山の上ホテル物語
常盤 新平
07−138 ★★★☆☆
【山の上ホテル物語】 常盤 新平 著 白水社
《一度は泊まりたいと思えてくる…》
出版社からのコメントより
多くの作家に愛され、数々の名作を生み出す影の力となった、す
てきなホテルのすてきな物語。
創業者をはじめ、支配人たちが語る作家たちの素顔を通して、50年にわたる文壇
の一面を浮き彫りにするとともに、特別なホテルを目ざすスタッフたちの情熱を
あますところなく伝えている。
当然ながらこのホテルは、小説家だけのホテルではない。わがままで好みのうる
さい作家たちを満足させるホテルは、サービスの行き届いた宿に泊まりたいと願
う一般の宿泊客をも、充分に満足させてきた。
一度は泊まってみたい、特別なホテルの特別なサービスを、著者の温かい筆致に
よって、読者は心地よく楽しむことができるだろう。
Uブックス化にあたり、坪内祐三が解説を執筆し、花をそえている。
本の表紙に作家の顔がぎっしり描かれているので、てっきりこのホテルと作家たちの物語・エッセイかなと思ったが、このホテル・山の上ホテルそのものの話である。

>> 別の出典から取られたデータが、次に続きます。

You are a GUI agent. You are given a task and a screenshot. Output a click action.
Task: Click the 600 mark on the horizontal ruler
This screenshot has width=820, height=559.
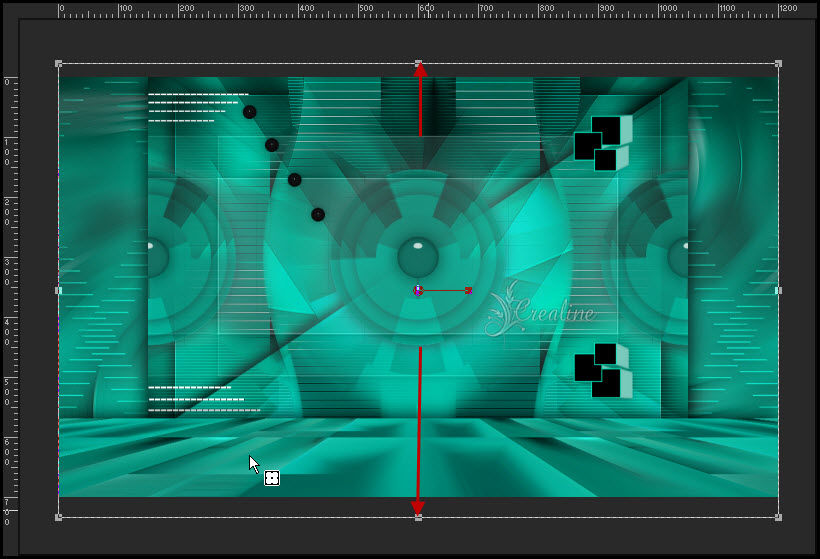426,9
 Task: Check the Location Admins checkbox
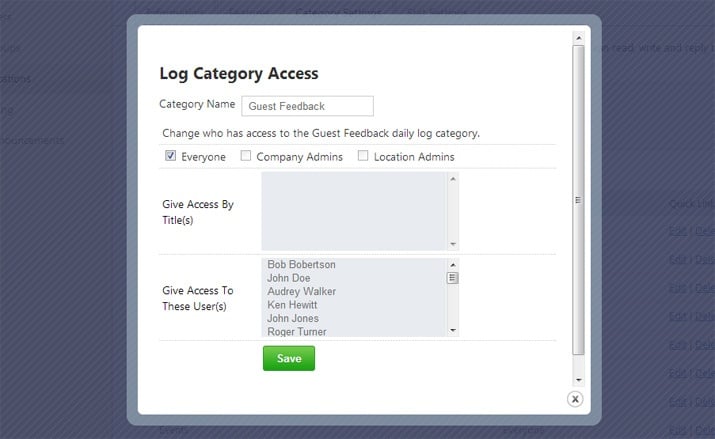363,156
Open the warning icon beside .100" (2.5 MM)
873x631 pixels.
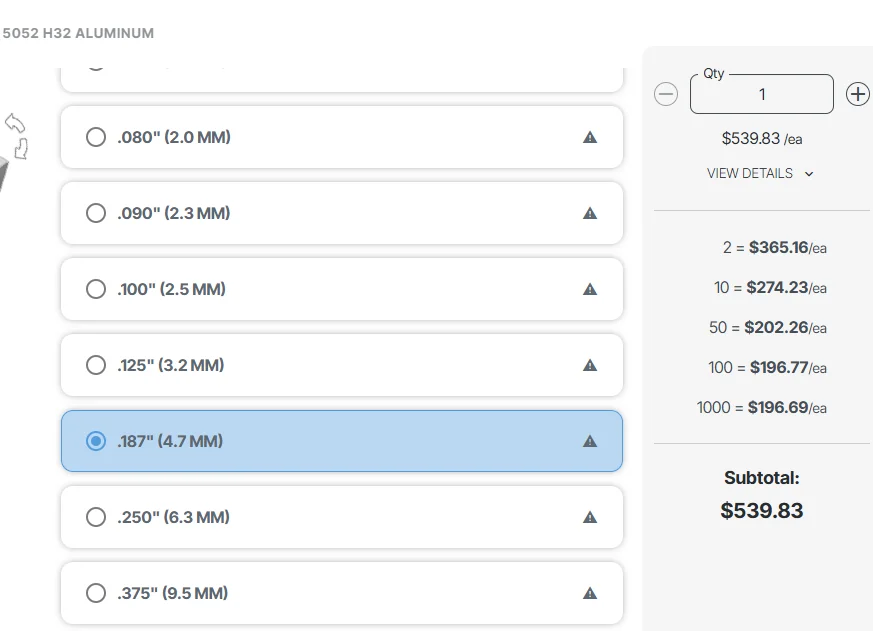pyautogui.click(x=590, y=289)
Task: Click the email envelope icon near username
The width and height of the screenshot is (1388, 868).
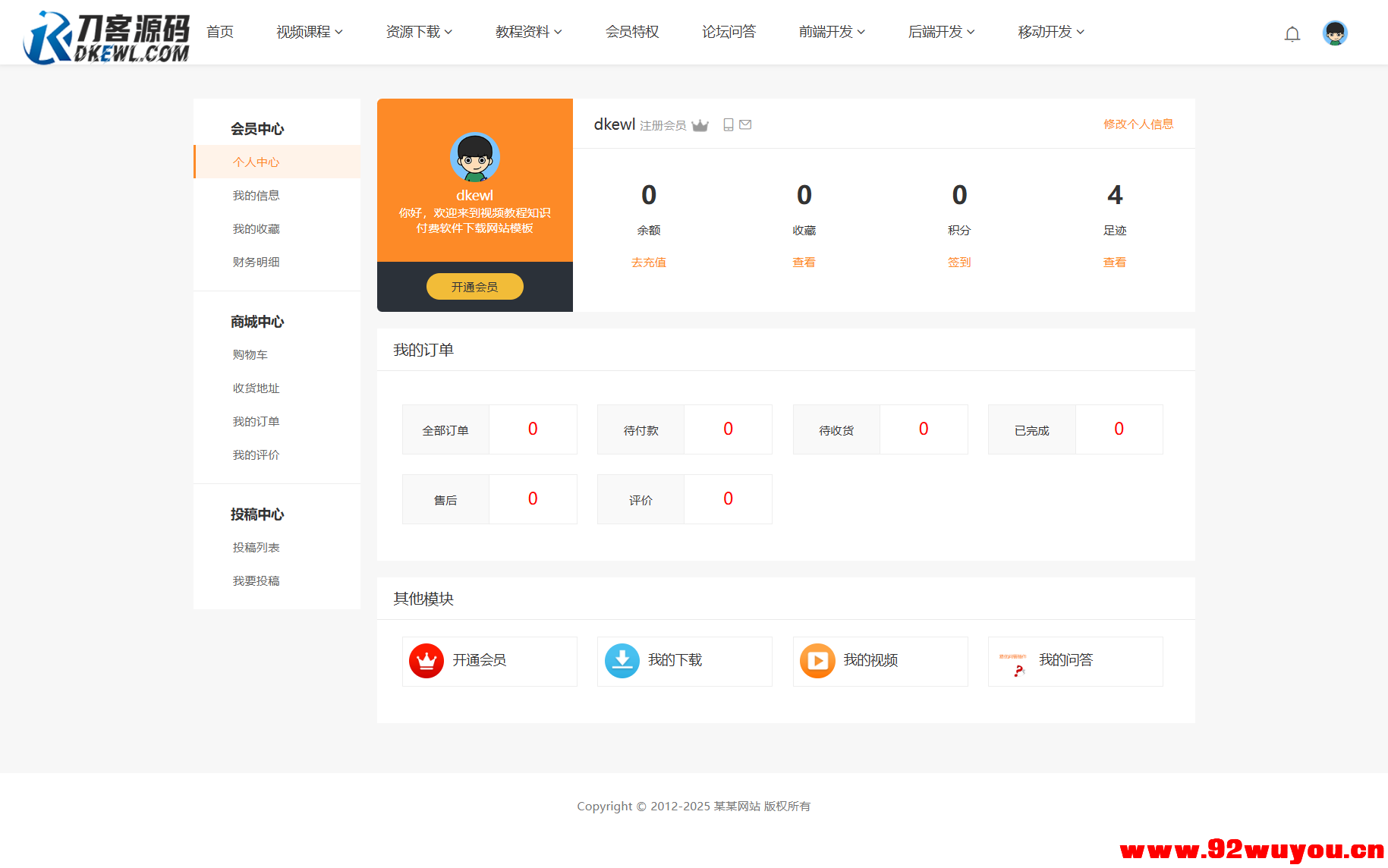Action: pos(745,124)
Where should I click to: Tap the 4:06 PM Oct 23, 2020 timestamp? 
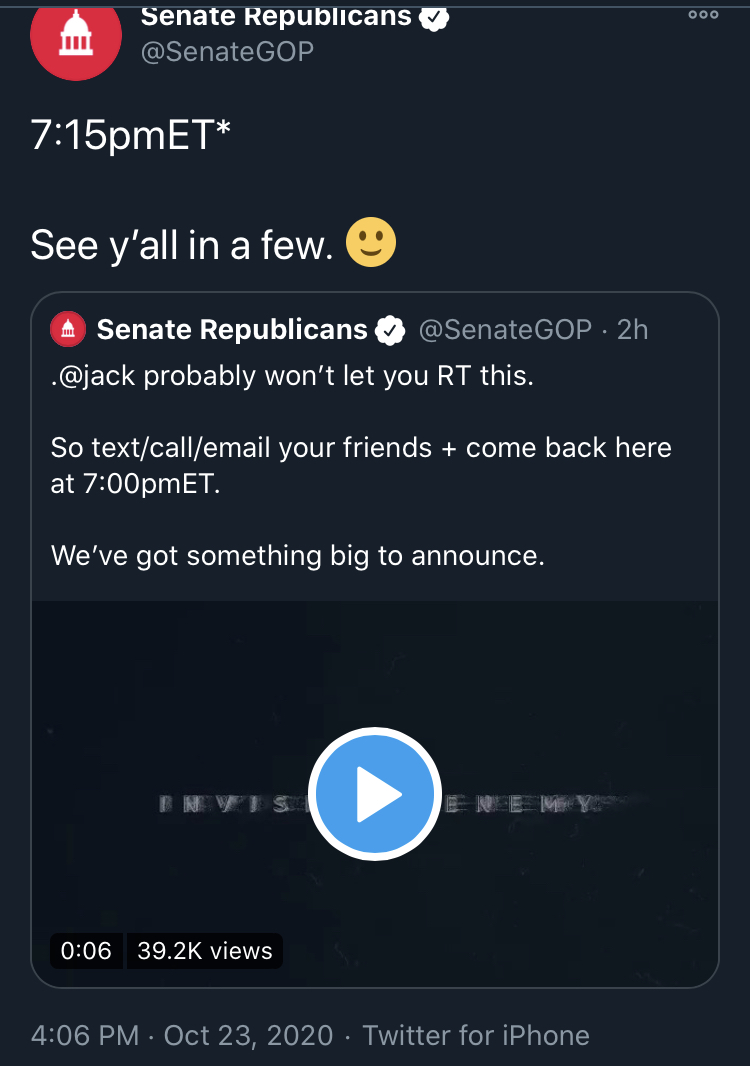pyautogui.click(x=182, y=1035)
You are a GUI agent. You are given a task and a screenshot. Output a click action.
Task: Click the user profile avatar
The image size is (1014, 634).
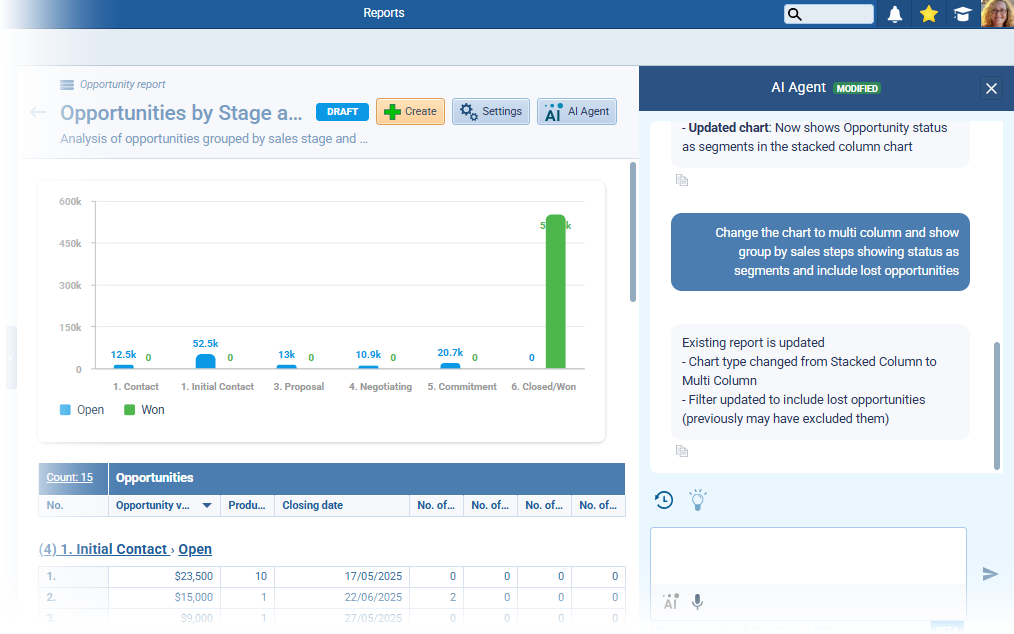tap(997, 14)
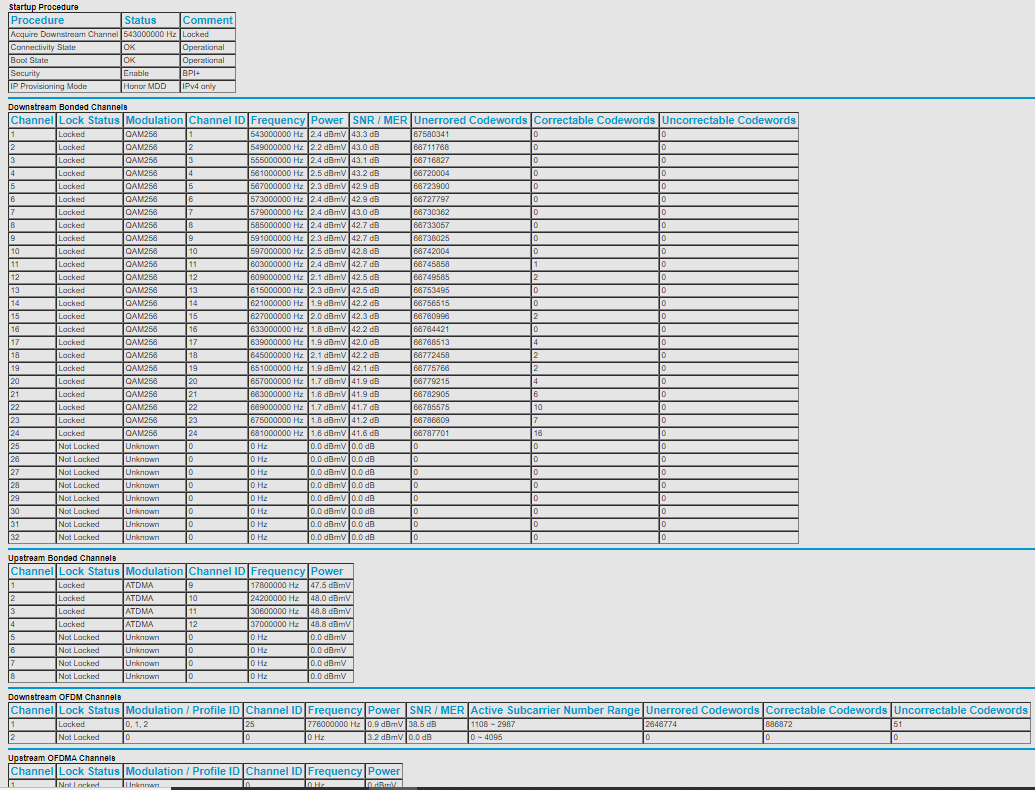Viewport: 1035px width, 790px height.
Task: Click the Active Subcarrier Number Range header
Action: point(555,710)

作家に愛されて、有名な作家たちが定宿にしたことで名をなしているが、それにはそれなりのホテルへの情熱があるからこそなのである。
創設者・吉田俊男の人なりを部下の証言を元に書かれたものである。創設者・吉田俊男そのものが山の上ホテルのようである。ホテルへの思いが一杯書かれたものである。